### REQUEST 1
In the blog post below, copy the passage that opens with the words containing "let's just all" and closes with "to notice it.", keeping every word and mark unchanged.
### REQUEST 2
Translate this sentence from the blog post below into Spanish: "School work has, yet again, taken me over."
### REQUEST 3
According to the blog post below, which novel is the writer re-reading?

### SELECTED TEXT

* START *

Saturday, February 27, 2010

let's just all live for right now


Because right now, I'm completely unsure of what it is I want
but I can feel, in the pit of my stomach, that there is something I am missing.

Right now, I am also completely overwhelmed.
School work has, yet again, taken me over.
I know I've complained about this before but then things settled down and now it's back with a vengeance.
Even if the thing that I feel as though I'm missing was to walk up and slap me in the face, I'm sure I'd be too busy to notice it.

Right now, I am completely broke.
But I'm hopefully starting a new job tomorrow that will help me rake in some money.
For a little while at least.
Otherwise, I'm going to be walking to school...

Right now, I feel myself falling over someone no one agrees with
and I myself know is probably not the greatest guy I could associate myself with.
But the in the same pit of my stomach that makes me feel like I'm missing something, it has also made me see something amazing about that kid.

Right now, I can't walk by a mirror without smiling at myself.
I know it's very shallow for the mere color of my hair to determine how I feel about myself but right now, I couldn't care less. I feel beautiful again and it's a very nice self esteem boost.

Right now, as I'm re-reading The Perks of Being A Wallflower, I'm committing to memory the little sayings that I enjoy. I think I might add a quote from that novel to the list of possible someday tattoos.

* END *

### RECORDED DATA
* START *

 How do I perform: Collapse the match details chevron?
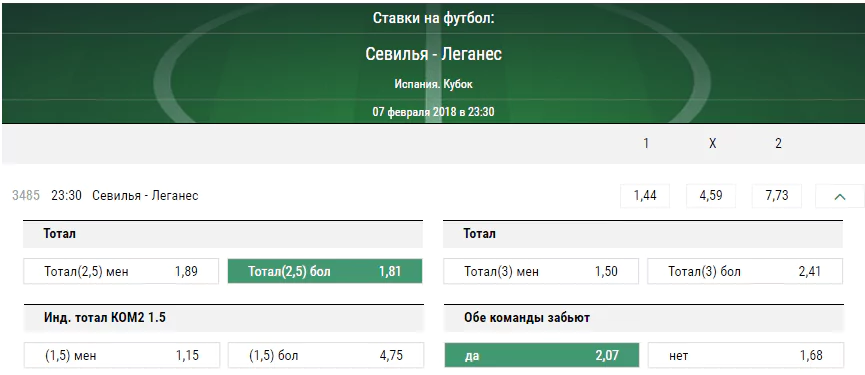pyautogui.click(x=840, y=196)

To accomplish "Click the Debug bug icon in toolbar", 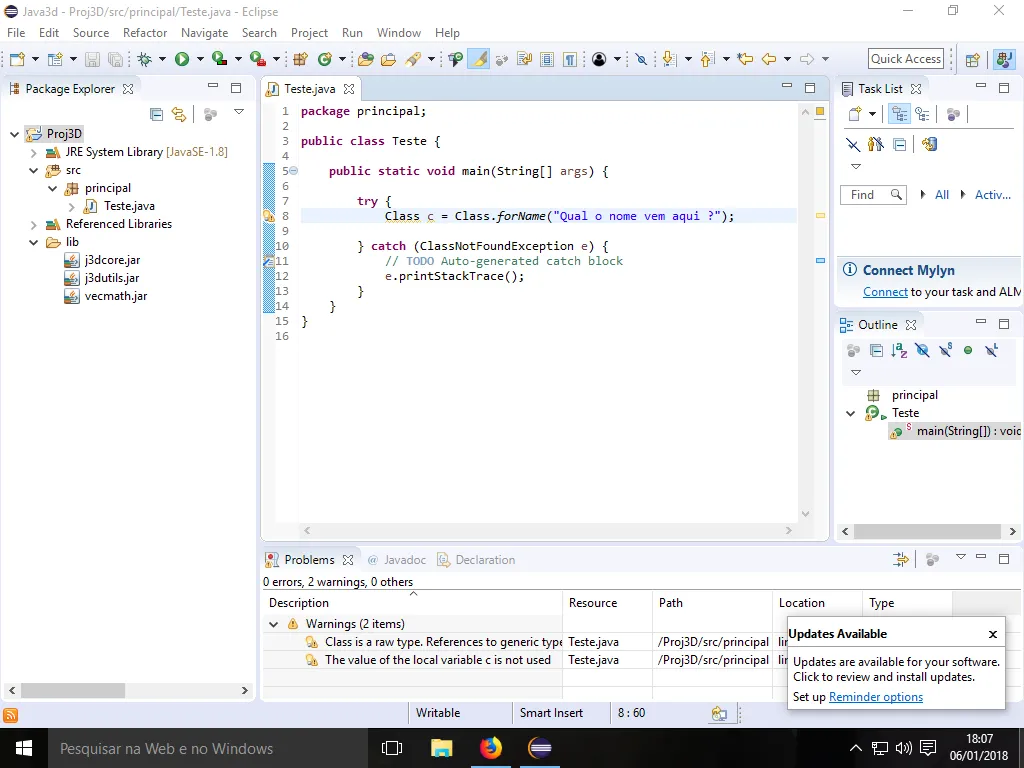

* END *

### WRITTEN RESPONSE 1
let's just all live for right now


Because right now, I'm completely unsure of what it is I want
but I can feel, in the pit of my stomach, that there is something I am missing.

Right now, I am also completely overwhelmed.
School work has, yet again, taken me over.
I know I've complained about this before but then things settled down and now it's back with a vengeance.
Even if the thing that I feel as though I'm missing was to walk up and slap me in the face, I'm sure I'd be too busy to notice it.

### WRITTEN RESPONSE 2
El trabajo escolar, una vez más, se ha apoderado de mí.

### WRITTEN RESPONSE 3
The Perks of Being A Wallflower